## [Exercise requirements]
Locate every line in the items below that contains the string "Task", and copy each such line in full.

-- start of Exercise input --

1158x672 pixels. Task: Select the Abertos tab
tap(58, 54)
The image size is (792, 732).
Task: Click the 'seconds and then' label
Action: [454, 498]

-- end of Exercise input --

## [Output of the exercise]
1158x672 pixels. Task: Select the Abertos tab
Task: Click the 'seconds and then' label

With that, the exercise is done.